**Aim of the exercise**. Write out every line exactly, from the start of the records below to the line with "has height=363, width=663.", and stop there. Don't write out the pictures.

**Records shown**.
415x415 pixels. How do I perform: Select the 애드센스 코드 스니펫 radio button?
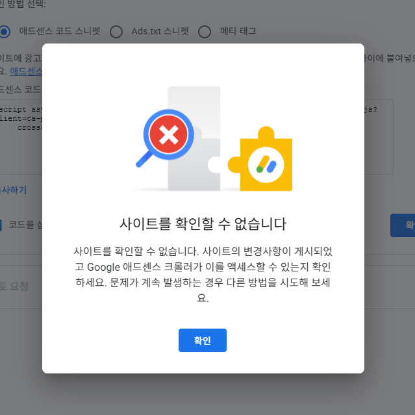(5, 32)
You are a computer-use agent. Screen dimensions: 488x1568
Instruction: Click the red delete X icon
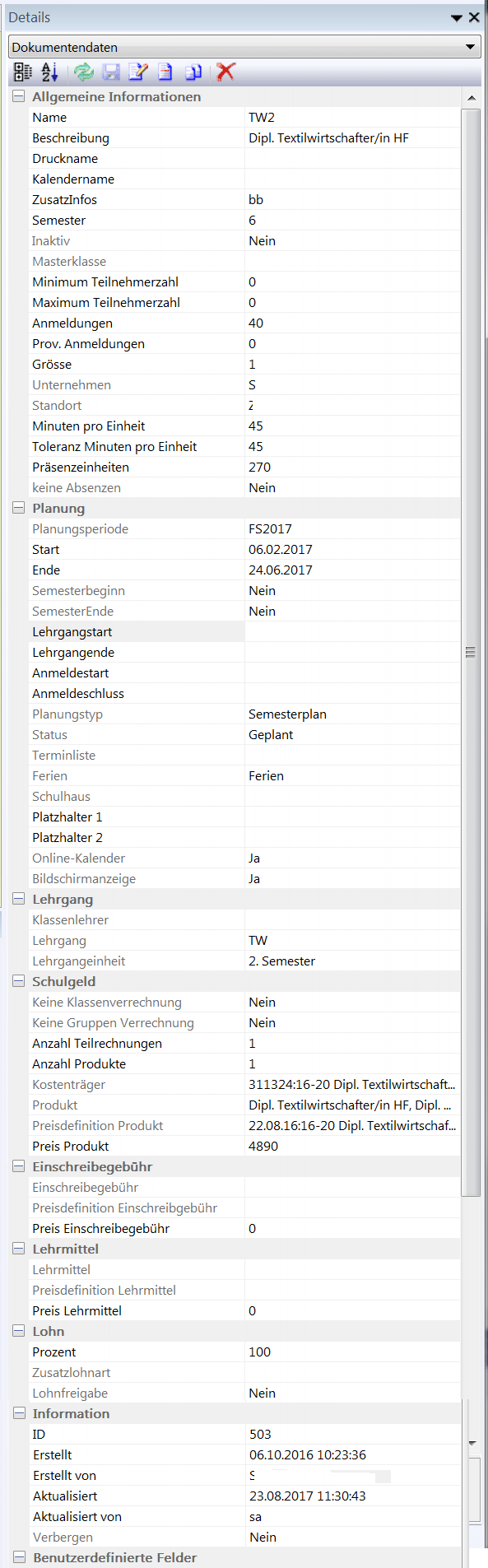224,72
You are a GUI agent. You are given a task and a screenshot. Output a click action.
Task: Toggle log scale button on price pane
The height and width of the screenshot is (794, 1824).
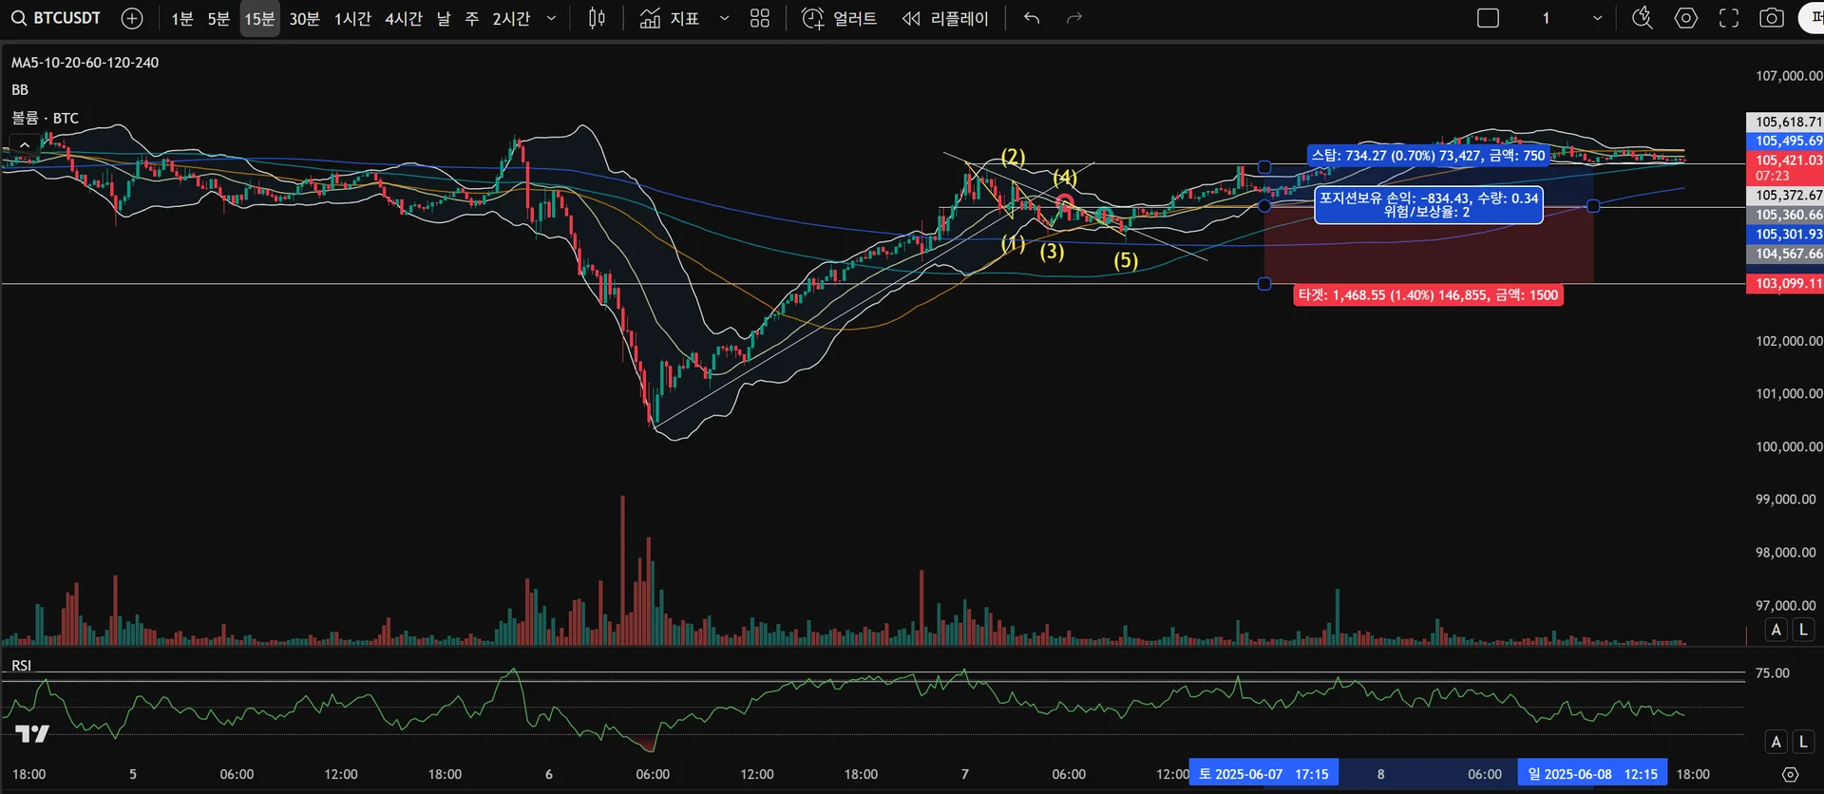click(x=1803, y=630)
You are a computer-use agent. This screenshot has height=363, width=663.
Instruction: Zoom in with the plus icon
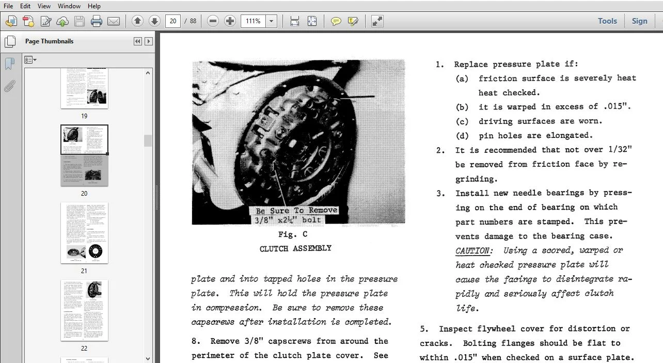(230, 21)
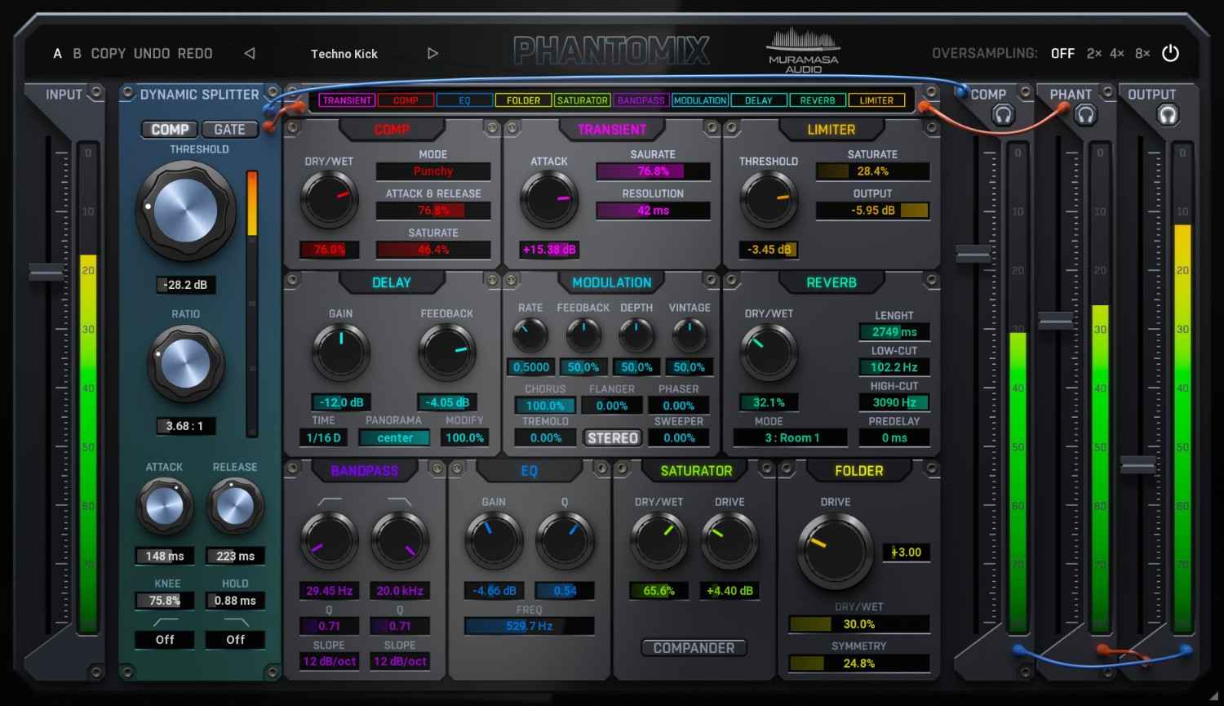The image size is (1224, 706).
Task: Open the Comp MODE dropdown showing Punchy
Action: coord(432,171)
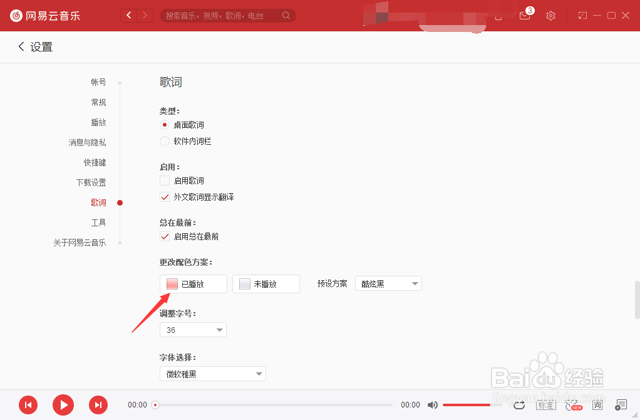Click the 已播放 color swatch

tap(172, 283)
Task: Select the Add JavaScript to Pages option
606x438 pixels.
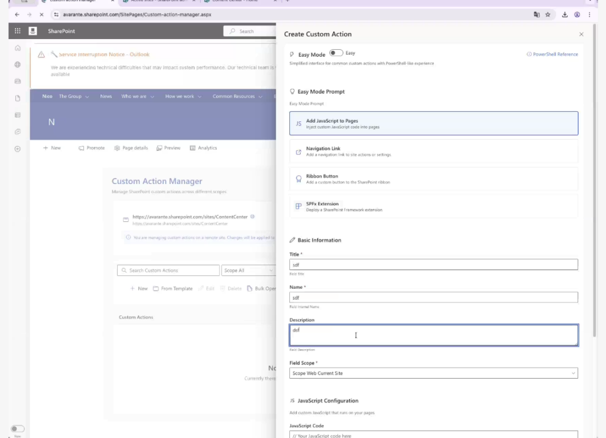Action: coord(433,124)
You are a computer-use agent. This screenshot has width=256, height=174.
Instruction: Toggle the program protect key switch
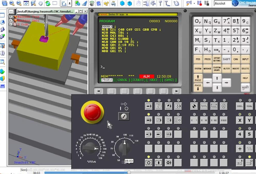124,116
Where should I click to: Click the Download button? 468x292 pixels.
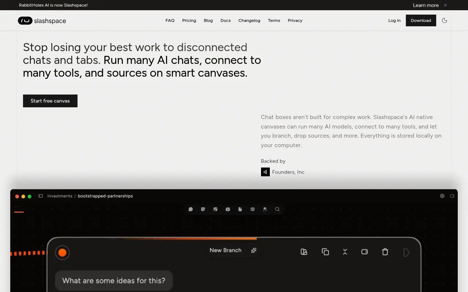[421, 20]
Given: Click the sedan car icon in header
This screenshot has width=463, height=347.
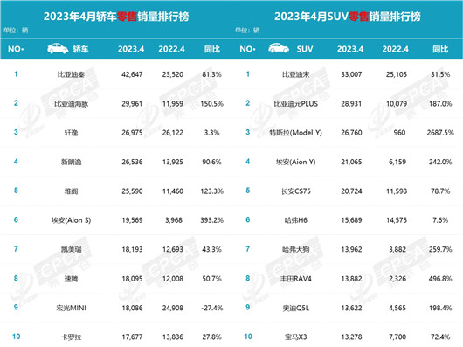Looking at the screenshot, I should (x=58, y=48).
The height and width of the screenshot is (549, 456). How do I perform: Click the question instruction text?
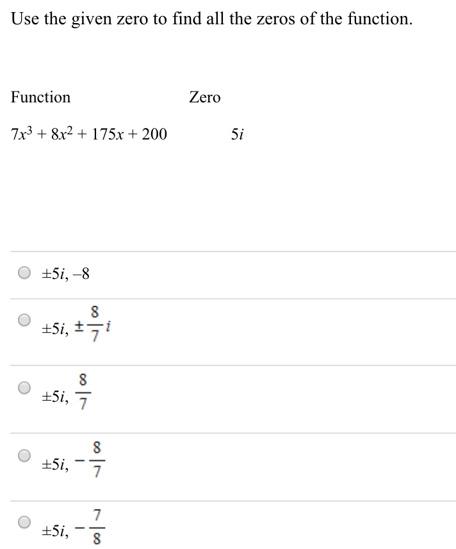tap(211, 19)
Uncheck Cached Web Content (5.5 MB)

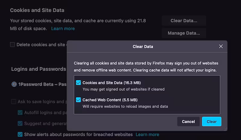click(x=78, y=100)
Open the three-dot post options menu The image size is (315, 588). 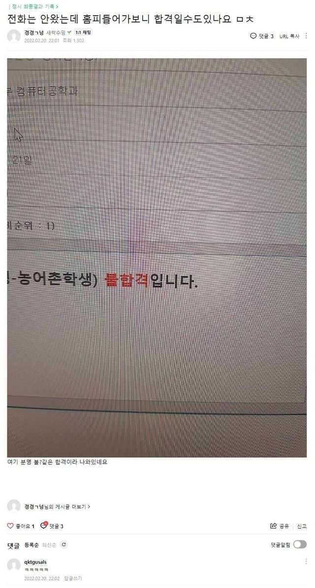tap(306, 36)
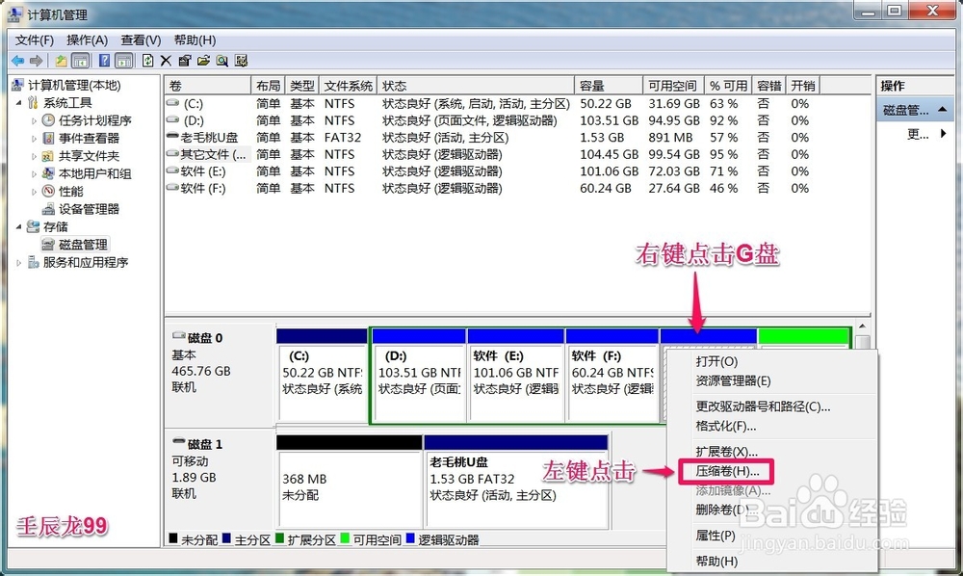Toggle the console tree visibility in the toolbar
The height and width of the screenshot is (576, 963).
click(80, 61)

**Written response**.
415x415 pixels. How do I perform: Select the 애드센스 코드 스니펫 radio button?
(5, 32)
You are a computer-use agent. Screen dimensions: 488x1568
Instruction: Click the red delete X icon
224,72
You are a GUI agent. You are given a task and a screenshot. Output a click action.
Task: Toggle log scale button on price pane
The height and width of the screenshot is (794, 1824).
click(x=1803, y=630)
You are a computer-use agent. This screenshot has height=363, width=663.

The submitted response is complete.